La collection de Mikhaïl Abramovitch Morozov est extrêmement variée, elle contient beaucoup de tableaux russes de premier ordre, à commencer par l’excellent portrait de Borissov-Moussatov jusqu’aux travaux de tous nos contemporains de talent, comme Sourikov, Vasnetsov, Sérov, Korovine, Vinogradov, Ivanov et d’autres.
Mais ce qui enthousiasmait Mikhaïl Abramovitch ces derniers temps, c’était la collection des écoles étrangères contemporaines, surtout françaises. Il avait importé d’excellents Degas, Renoir, Manet, Monet et, depuis cette année [1903] il était devenu le seul propriétaire en Russie des oeuvres de tels maîtres comme Bonnard, Vuillard, Denis, Gauguin et autres, dont les tableaux, même à Paris, n’ont pas encore trouvé une appréciation digne d’eux.
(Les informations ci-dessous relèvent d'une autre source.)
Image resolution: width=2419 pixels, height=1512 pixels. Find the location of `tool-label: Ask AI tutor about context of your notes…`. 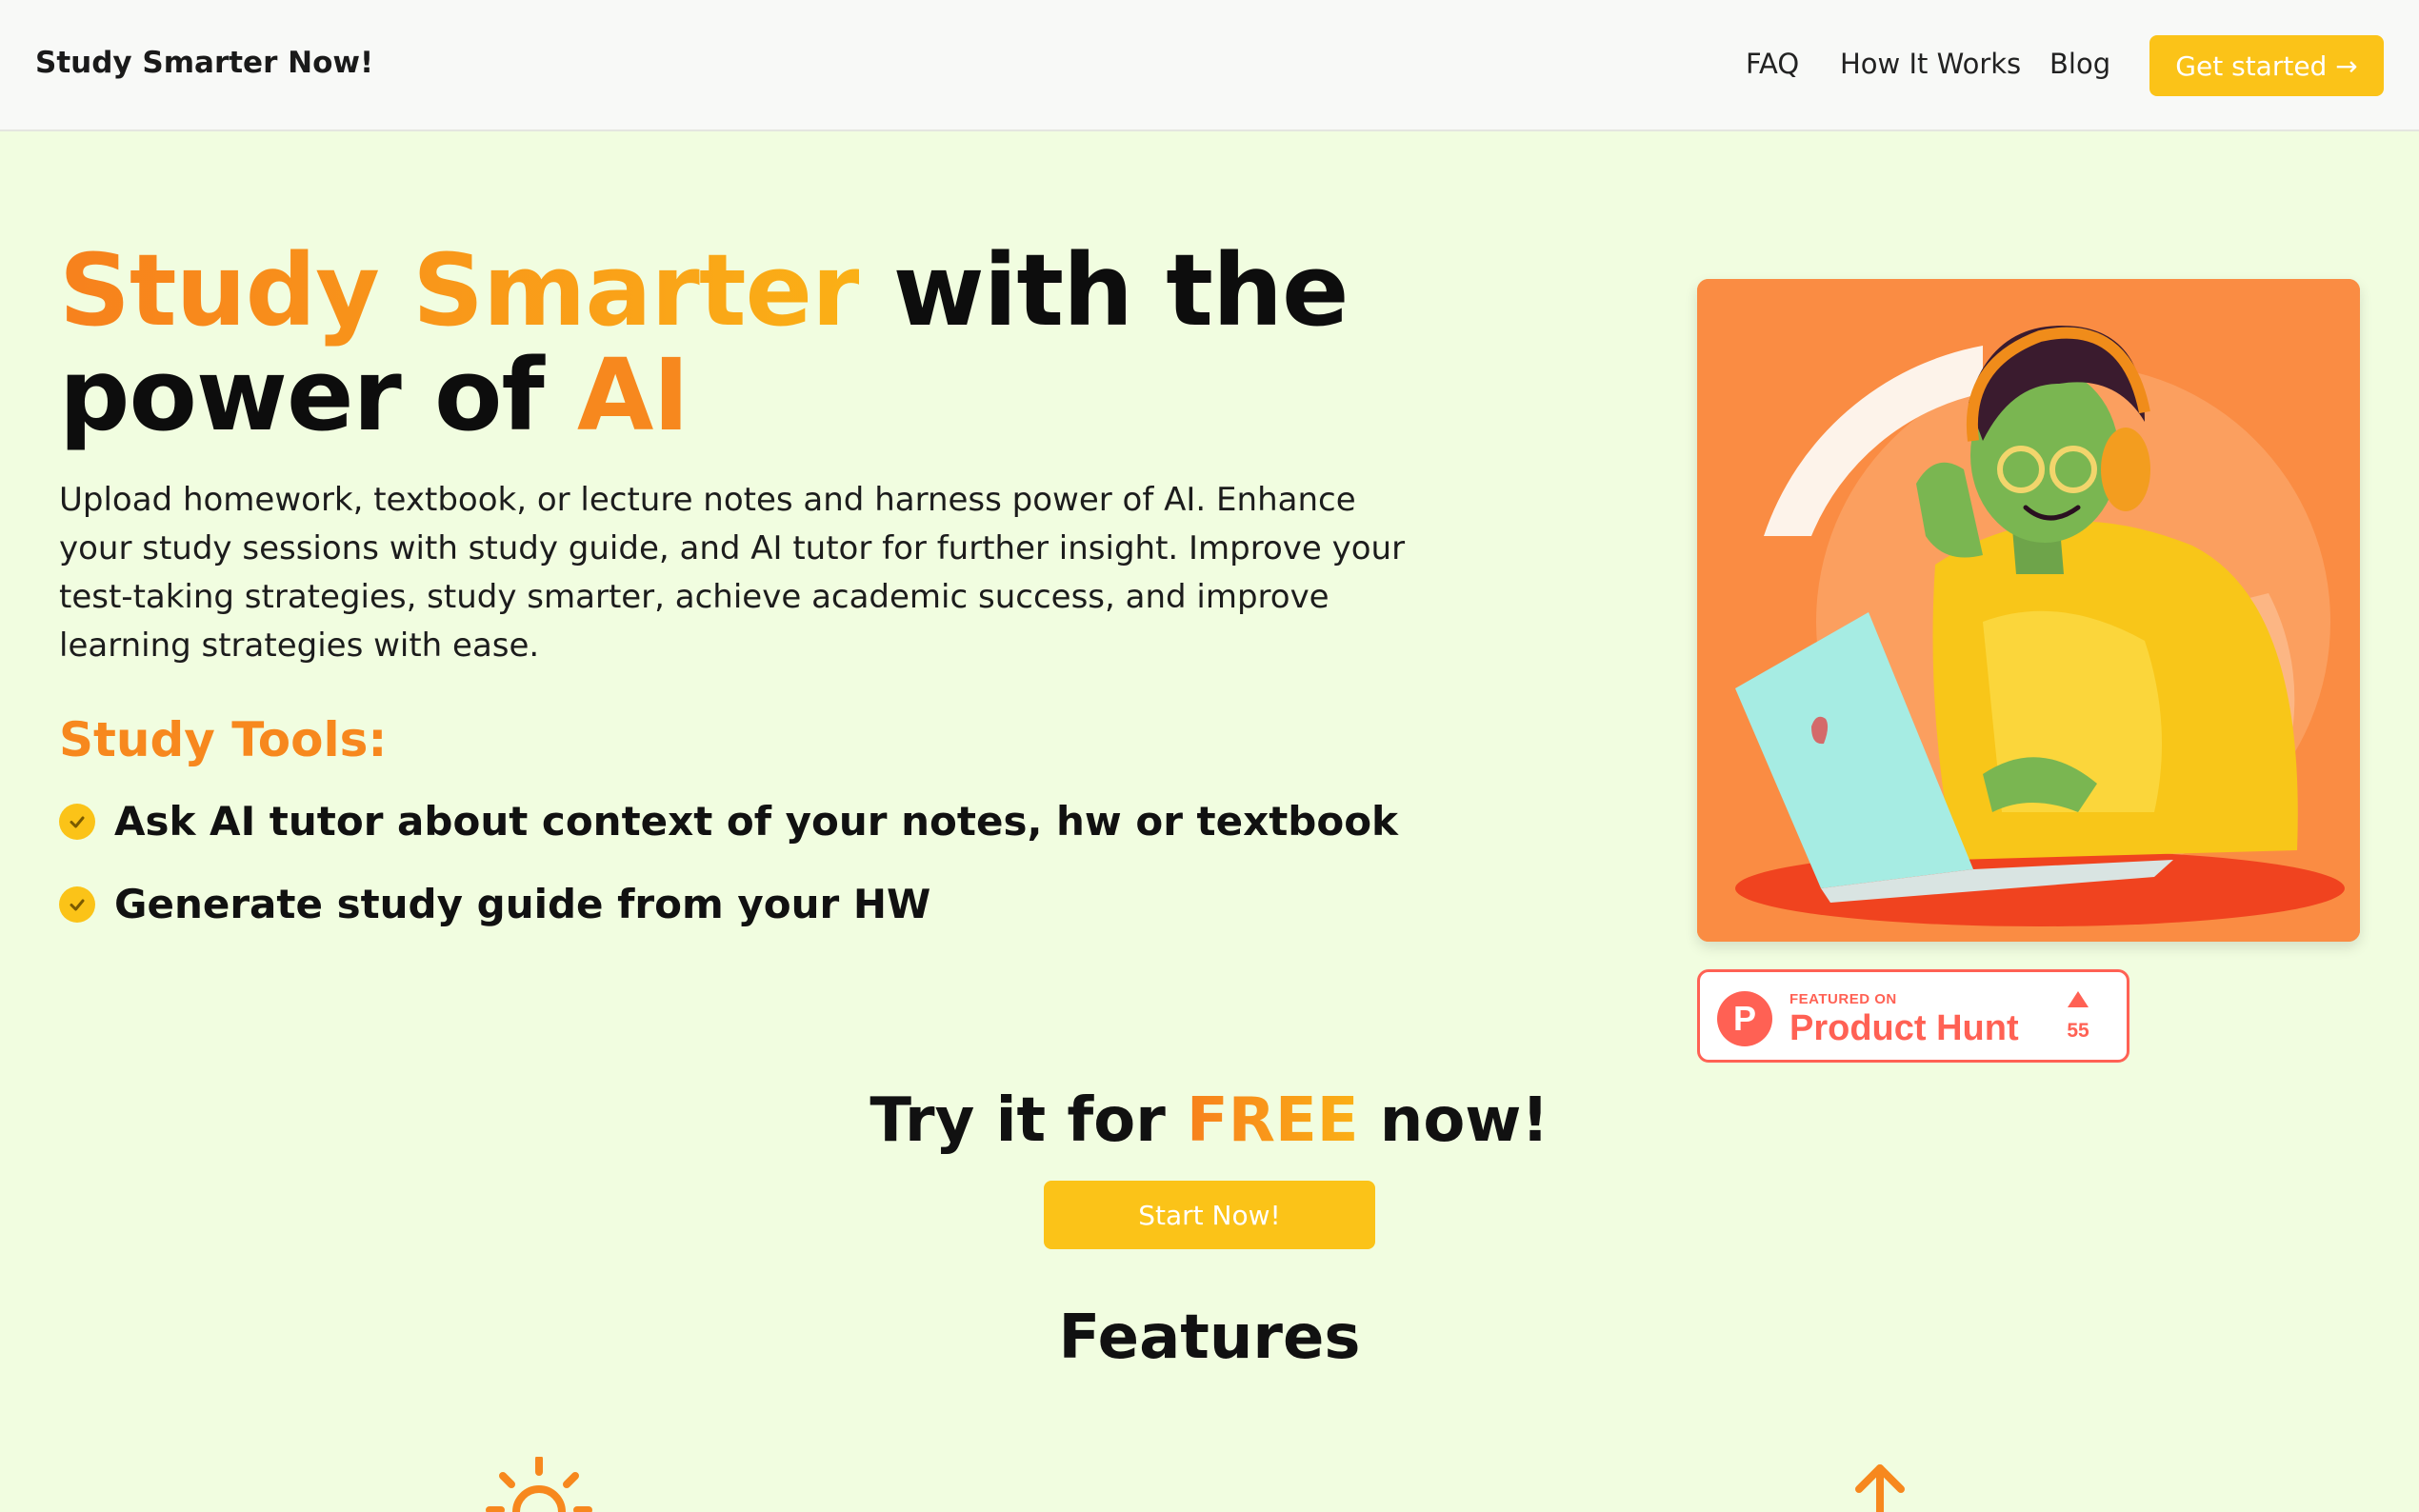

tool-label: Ask AI tutor about context of your notes… is located at coordinates (756, 821).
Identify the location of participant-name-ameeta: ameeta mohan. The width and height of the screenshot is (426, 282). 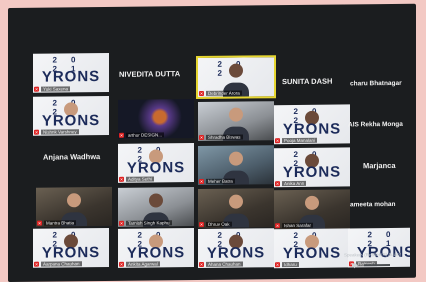
(373, 204).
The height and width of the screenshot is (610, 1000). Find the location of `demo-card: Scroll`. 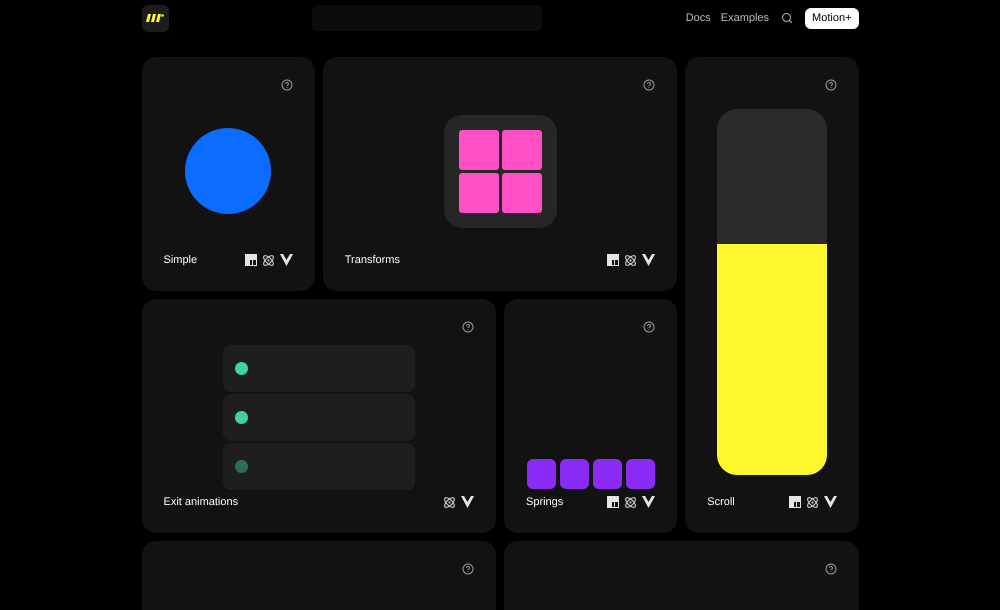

Entre autres toiles, Mikhaïl Abramovitch a acquis la célèbre Féerie intime* de Besnard qui a fait tant de bruit à Paris, et il a aussi acheté une des premières oeuvres d’Anglade quand personne encore ne parlait de cet artiste, aujourd’hui à la mode.
Tout cela témoigne du fait que Mikhaïl Abramovitch Morozov manifestait un grand amour et une fine sensibilité pour sa tâche de collectionneur.
Comment ne pas regretter que de telles personnes, qui étaient si profondément plongées dans la vie, qui l’aimaient et la comprenaient, sortent de ses rangs. Ils nous manquent beaucoup. Il paraissait qu’ils étaient spécialement créés pour la vie et devaient y séjourner jusqu’à que ne s’éteigne en eux la réserve de cette énergie vitale qu’ils avaient visiblement en surabondance.
Mikhaïl Abramovitch Morozov était une figure extrêmement typique ; il y avait dans toute son apparence quelque chose de spécifique et en même temps d’inséparable de Moscou; il était une parcelle éclatante du mode de vie moscovite, un soupçon extravagante, impétueuse, mais expressive et remarquable. Il nous manque, je le répète, on se souvient de lui souvent avec tristesse et je suis sûr que la majorité des artistes moscovites et des amateurs des arts et du théâtre n’oublieront pas de sitôt sa figure joviale originale, si justement ébauchée dans le portrait qui nous est laissé de Sérov, peint presque la veille du décès précoce et inattendu de Mikhaïl Abramovitch Morozov.